Comment: Serbia Gets Another Chance

Newly appointed reform-minded president merits Europeans and American support.

Comment: Serbia Gets Another Chance

Newly appointed reform-minded president merits Europeans and American support.

Monday, 21 February, 2005

While the Balkans have faded from American headlines, the inauguration last weekend of Boris Tadic as President of Serbia merits attention. Tadic is a vigorous reformer determined to speed reforms and pull Serbia into Europe.


Almost three years after Slobodan Milosevic was sent to be tried for war crimes in The Hague, his legacy appeared at the polls in the person of Tomislav Nikolic, who won a narrow victory in the first round of the presidential elections a month ago. Nikolic was the candidate of the Serbian Radical Party, whose leader is also in The Hague. The Radicals continue to advocate Greater Serbia, to justify crimes against humanity as necessary for the protection of Serbs, and to resist Serbia’s entry into NATO, though nominally they favor its entry into the European Union.


Representing a different Serbia, Tadic acknowledges past crimes, respects the territorial integrity of its neighbors, and sees the future not only within Europe but also within NATO. As defense minister for a year until this spring, Tadic undertook military reform and tried to put the army under civilian control. While the Serbian president’s powers are limited, Tadic will press for cooperation with the Hague tribunal and early entry of Serbia into NATO’s anteroom, the Partnership for Peace programme.

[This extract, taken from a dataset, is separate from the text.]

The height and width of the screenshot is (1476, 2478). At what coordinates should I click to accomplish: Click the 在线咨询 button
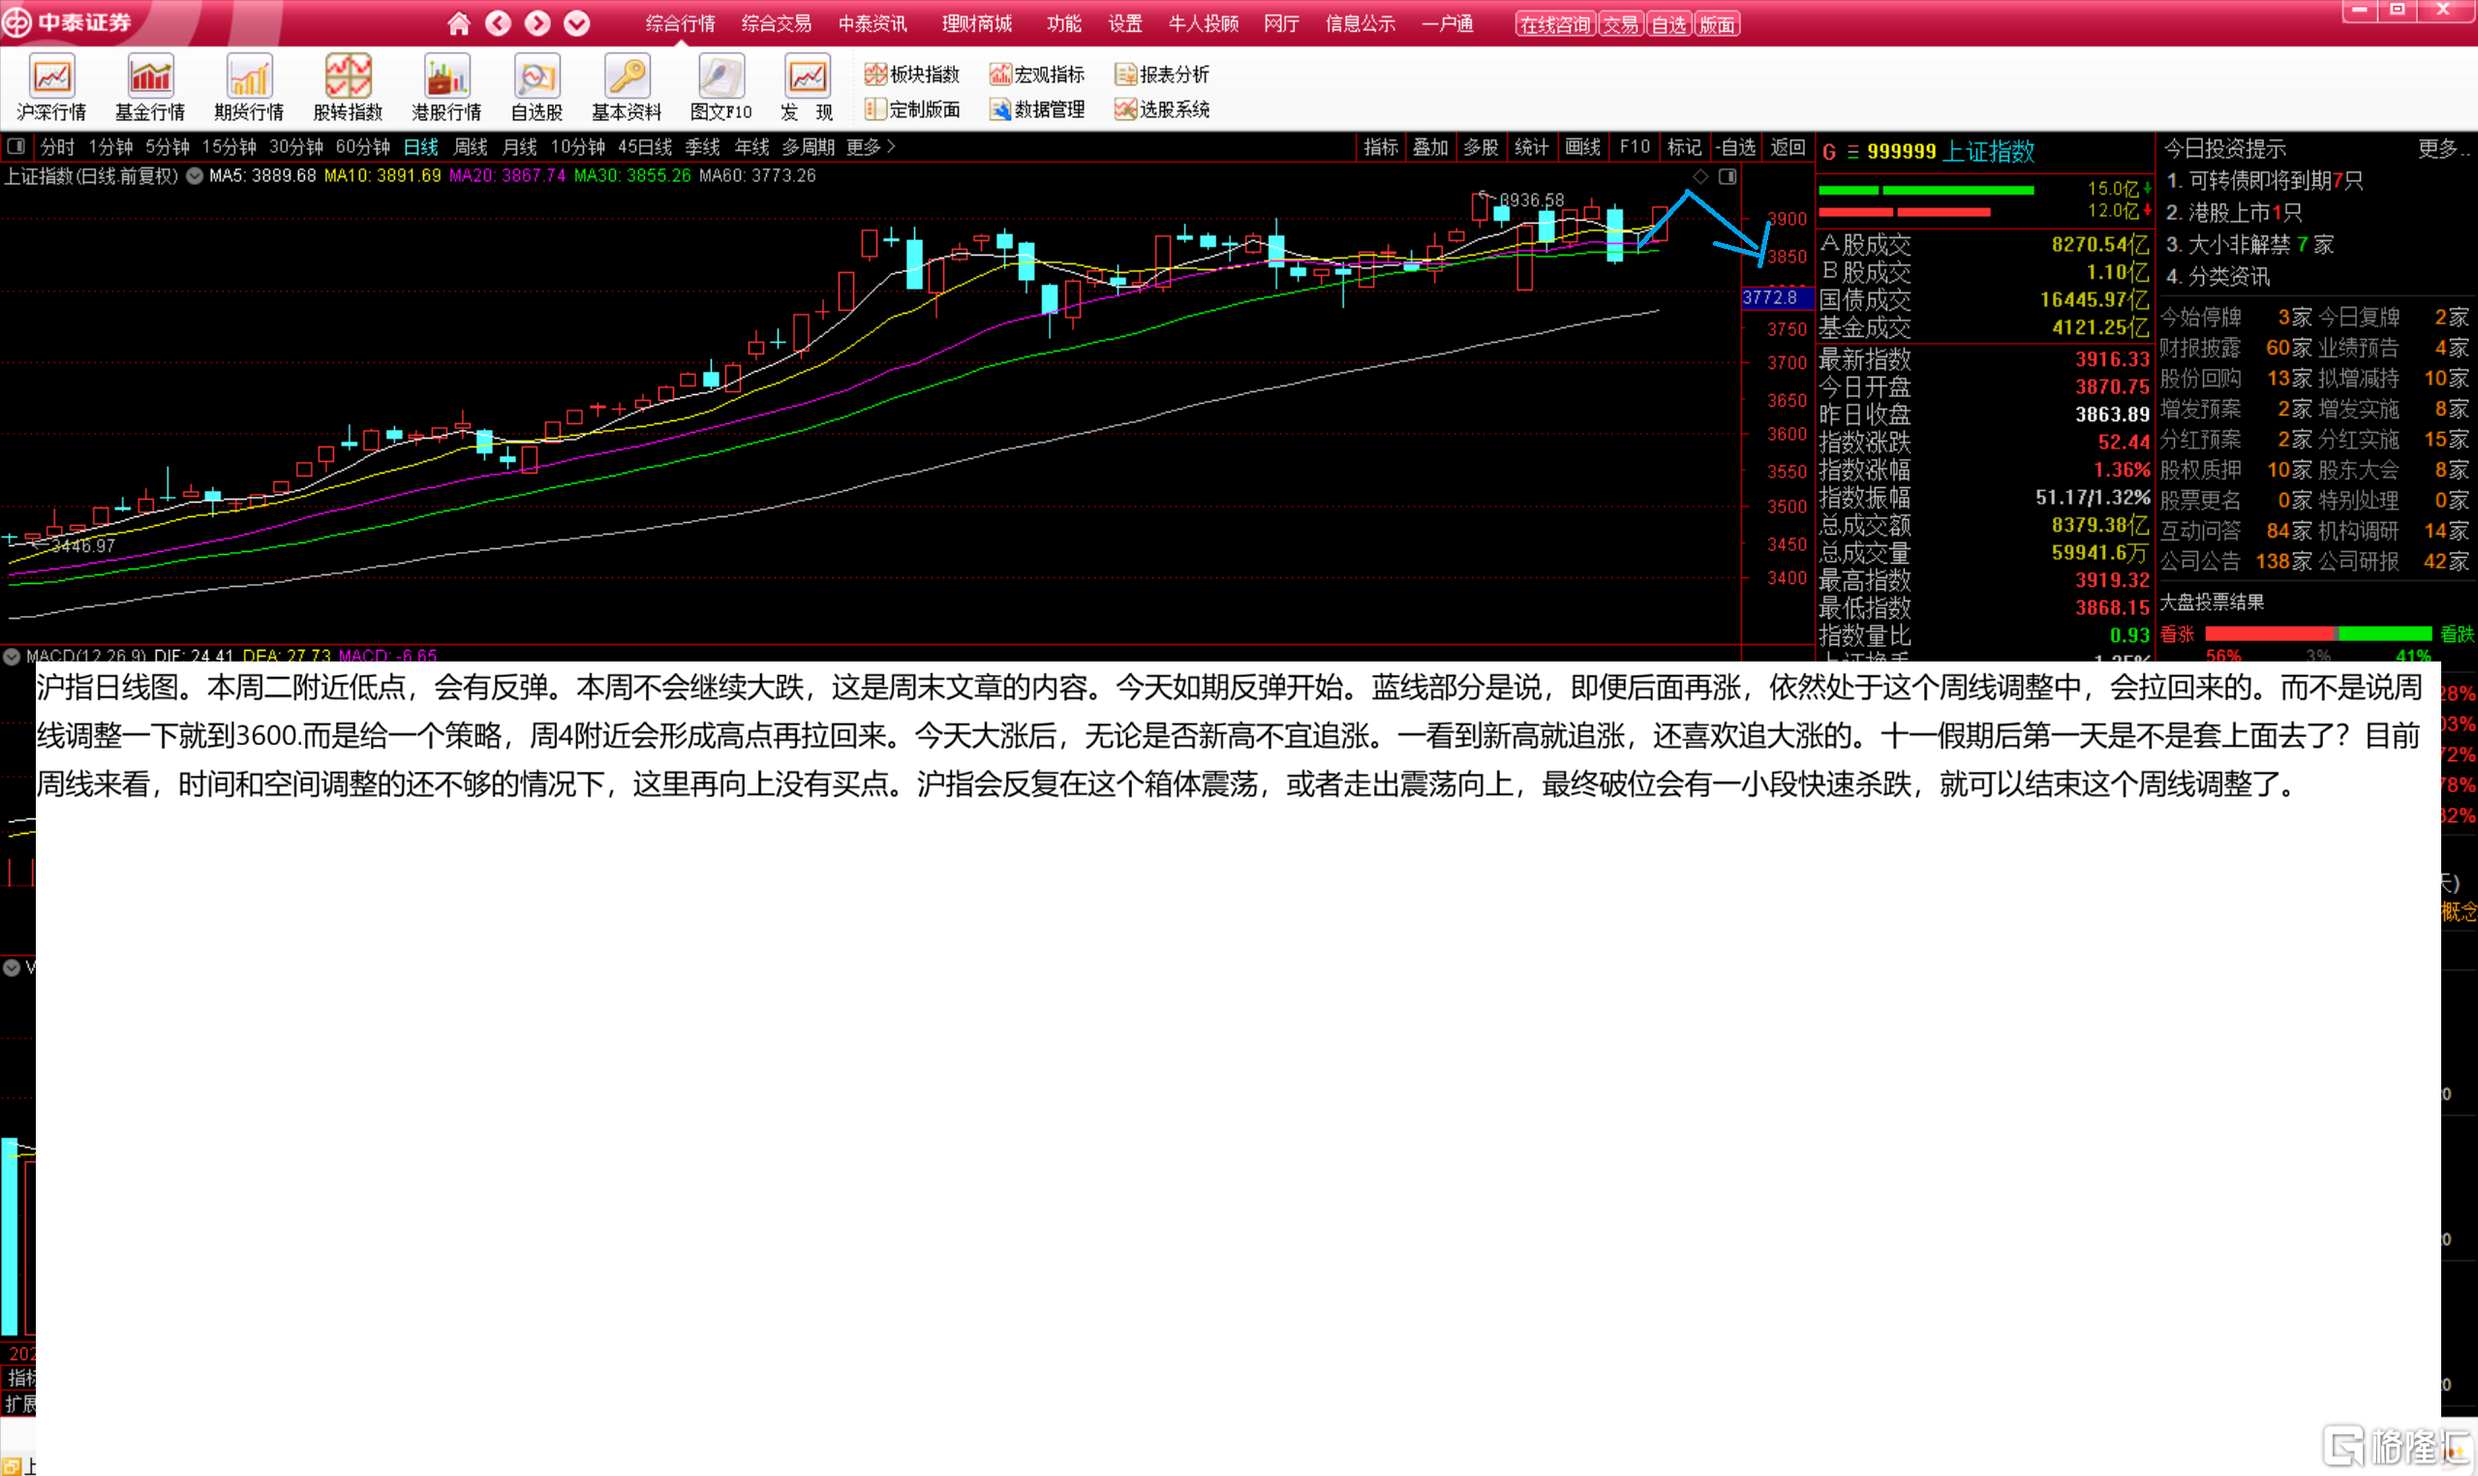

This is a Serbian president who merits European and American support.


Tadic faces serious challenges. The current government of Serbia excludes his Democratic Party and gets support instead from Milosevic’s Socialists. The Serbian prime minister is Vojislav Kostunica, whose electoral victory in October 2000 led to the fall of Milosevic but whose political platform echoes Nikolic’s: a desire to prevent Serbs in neighboring countries from being governed by non-Serbs, refusal in practice to cooperate with the tribunal, and an effort to drive a wedge between Europe, which he likes, and the United States, about which he has doubts.

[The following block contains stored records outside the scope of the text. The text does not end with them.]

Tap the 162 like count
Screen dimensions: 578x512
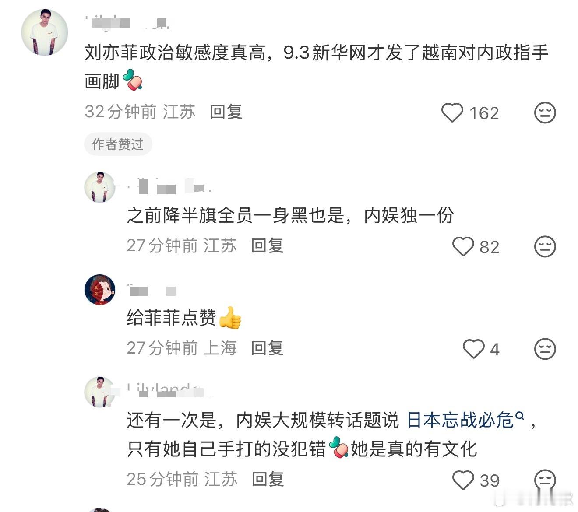(x=484, y=113)
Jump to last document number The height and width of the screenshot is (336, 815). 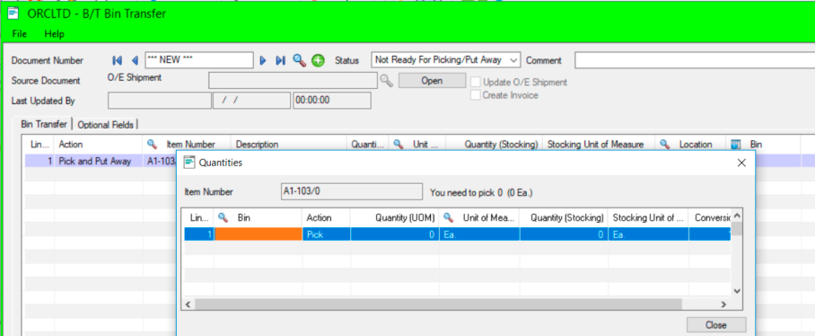click(x=280, y=60)

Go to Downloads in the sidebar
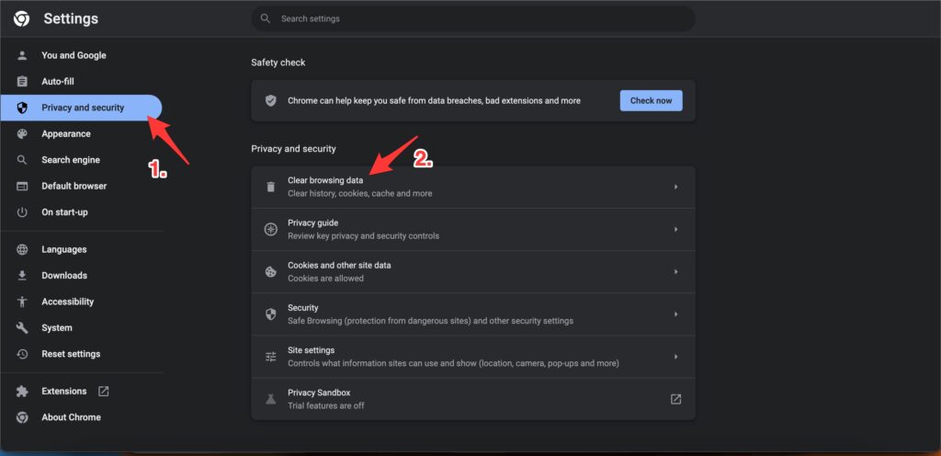(64, 275)
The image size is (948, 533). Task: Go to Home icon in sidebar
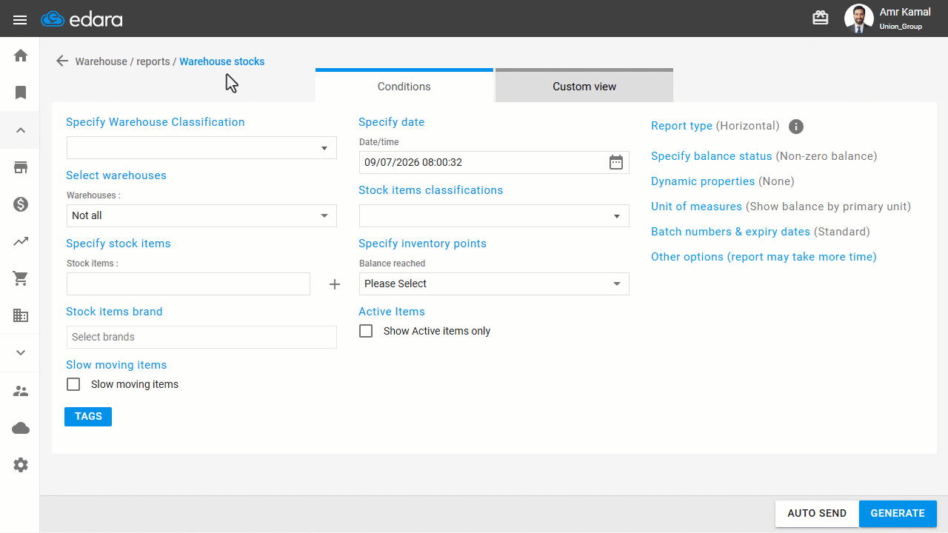click(21, 56)
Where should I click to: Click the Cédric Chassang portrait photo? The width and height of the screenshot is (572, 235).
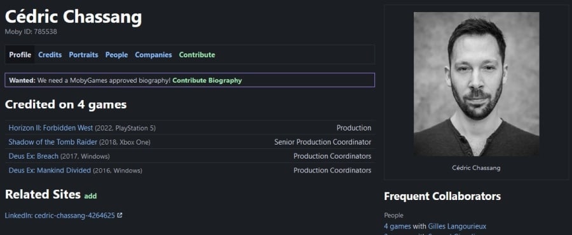476,84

In order to govern effectively, Tadic will need to end the government’s dependence on Socialist support by bringing his own Democratic Party into the majority. This will be a delicate manoeuvre, since Kostunica may resist. New parliamentary elections may be necessary, with an uncertain outcome.


If Tadic succeeds in reorienting the Serbian government in his own, forward-looking direction, he will then need to grasp a third rail of Serbian politics: war criminals. The US has suspended bilateral assistance to Serbia because Belgrade is not cooperating with the tribunal. The EU is holding back on a Stabilization and Association Agreement. Some in Washington and Brussels will argue that it is a mistake to weaken Tadic by insisting too much that war criminals be transferred to The Hague. Why should we hold relations with Serbia hostage because of a few individuals?


The answer is that those individuals not only are accused of committing crimes against humanity and genocide but also continue to hold Serbia hostage by their presence and influence in its army, police and secret services. Nikolic lost the election this time, but he or his ilk may well win elections next time. Previous transfers to The Hague have removed obstacles to reform and improved Serbia’s European prospects. Serbia will go farther and faster if the indicted war criminals get their day in court.


If Tadic succeeds in sending them to The Hague, he still faces an even higher voltage issue: Kosovo. Before 2000 a province of Serbia with historical and religious significance for Serbs, Kosovo is now a UN protectorate with an Albanian population that yearns for independence. No Serbian politician can appear “soft” on this issue, or ready to give up sovereignty over Kosovo. Tadic roundly denounces Kosovo Albanians for the mistreatment of Serbs as well as drug trafficking and organised crime.


Kostunica’s government has tried to lock in Serbia’s approach to Kosovo by passing a unanimous parliamentary statement reasserting sovereignty over the entire territory as well as Belgrade’s intention to govern the Kosovo Serbs (but not the Kosovo Albanians). The underlying objective is ethnic separation. This is a goal Albanian extremists share. Since more than half of the Kosovo Serbs still live in areas spread throughout Kosovo that have Albanian majorities, Albanian extremists are tempted to seize as much territory as possible by displacing even more Serbs. This idea lay behind the March ethnic rioting in Kosovo, which targeted Serbs and the UN presence there.


If he wants to avoid further displacement of Serbs and to gain international community support, Tadic should take a more pragmatic and moderate stance. He should seek a negotiated political solution that protects Serbs throughout Kosovo, rejects ethnic separation and acknowledges Albanian rights and aspirations.


The US, even if distracted by Iraq, will have to play a vital role in Kosovo and in Serbia. Only with American political leadership in partnership with the EU will Belgrade and Pristina be able to find a mutually agreeable solution, whatever it may be. That will end, after more than a decade of war and strife, any serious threat of instability in the Balkans.


Daniel Serwer is director of peace and stability operations at the United States Institute of Peace.